== Task brief ==
The lines running from the one that contains "Given: Click the 4.01% top percentage label" to the end of the records below are what to reproduce, exactly and without pictures.
————
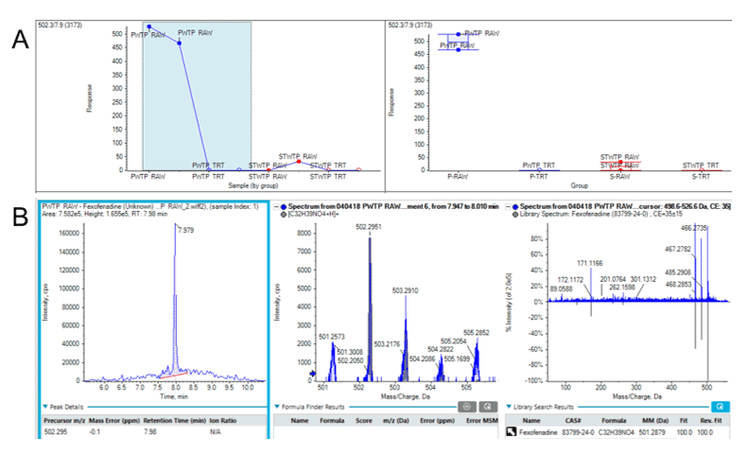750x455 pixels.
Task: Click the structure icon beside Fexofenadine row
Action: 510,432
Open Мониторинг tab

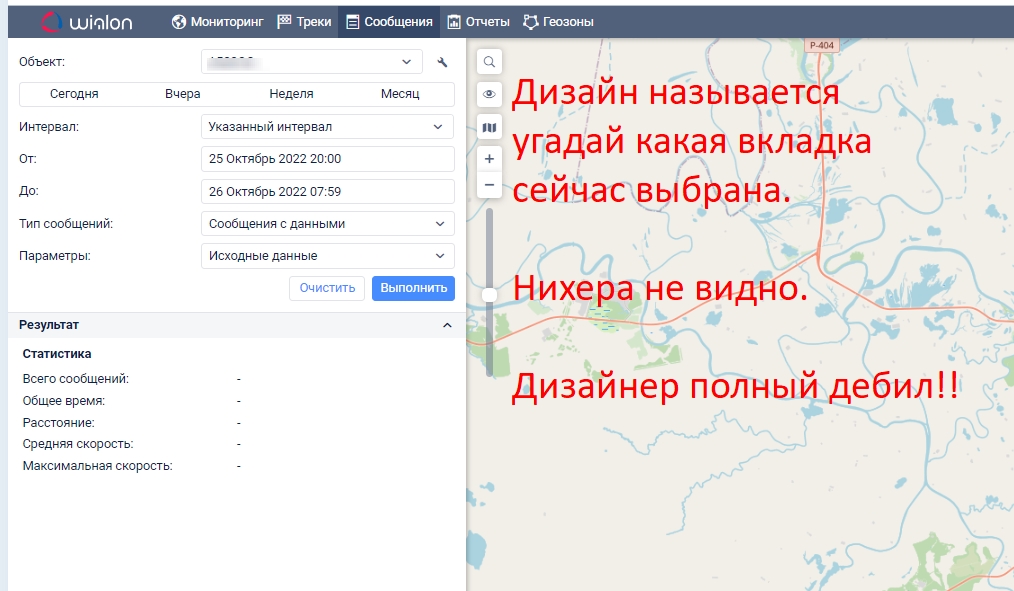point(217,21)
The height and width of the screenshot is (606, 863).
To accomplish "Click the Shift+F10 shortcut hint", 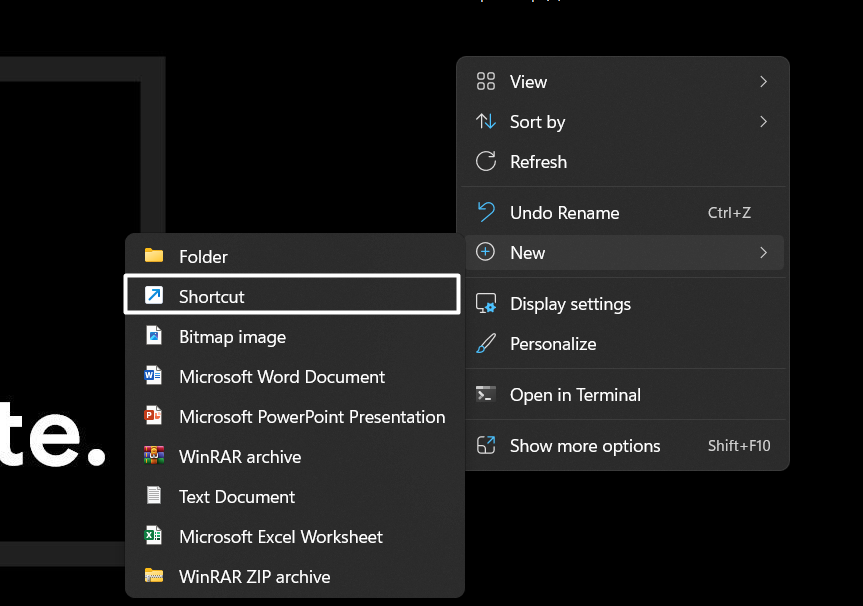I will coord(739,446).
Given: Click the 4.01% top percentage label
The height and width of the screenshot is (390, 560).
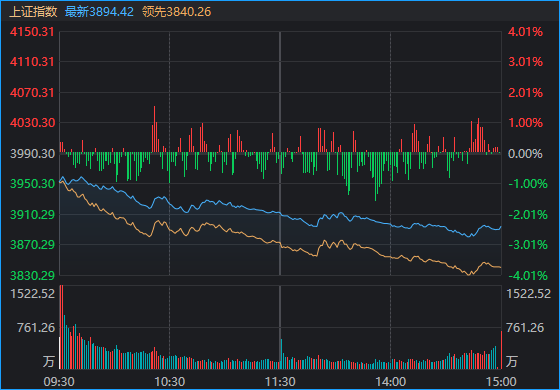Looking at the screenshot, I should [525, 32].
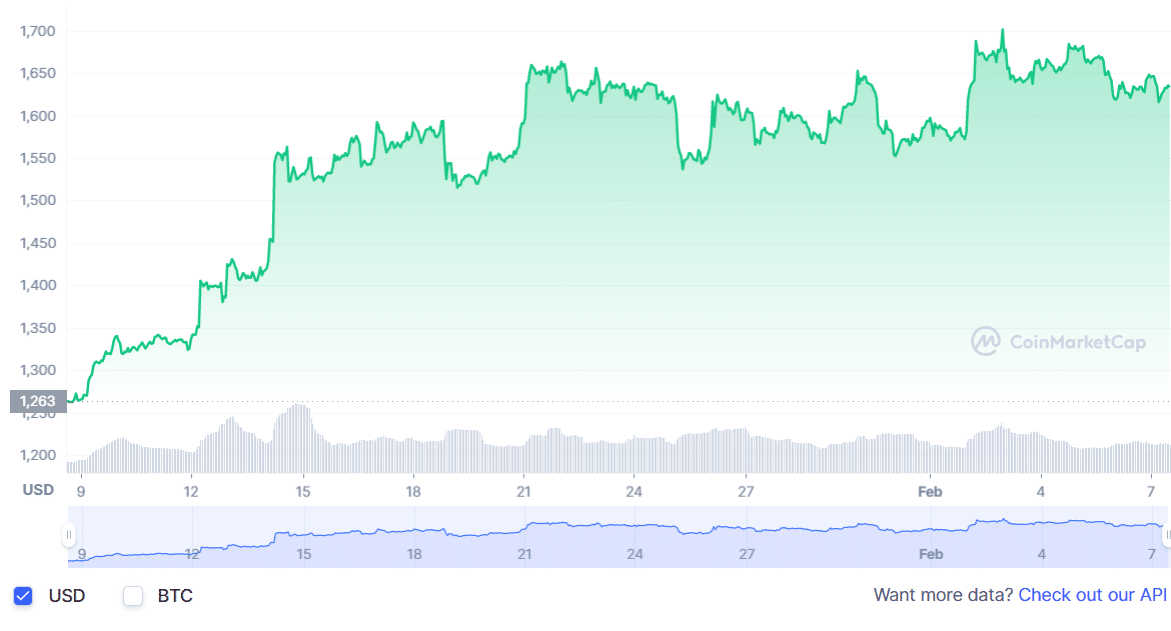Viewport: 1171px width, 631px height.
Task: Click the 1,500 y-axis label
Action: point(37,201)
————
== Task solution ==
Given: Click the 4.01% top percentage label
The height and width of the screenshot is (390, 560).
Looking at the screenshot, I should [525, 32].
Viewport: 1171px width, 631px height.
Task: Click the 1,500 y-axis label
Action: point(37,201)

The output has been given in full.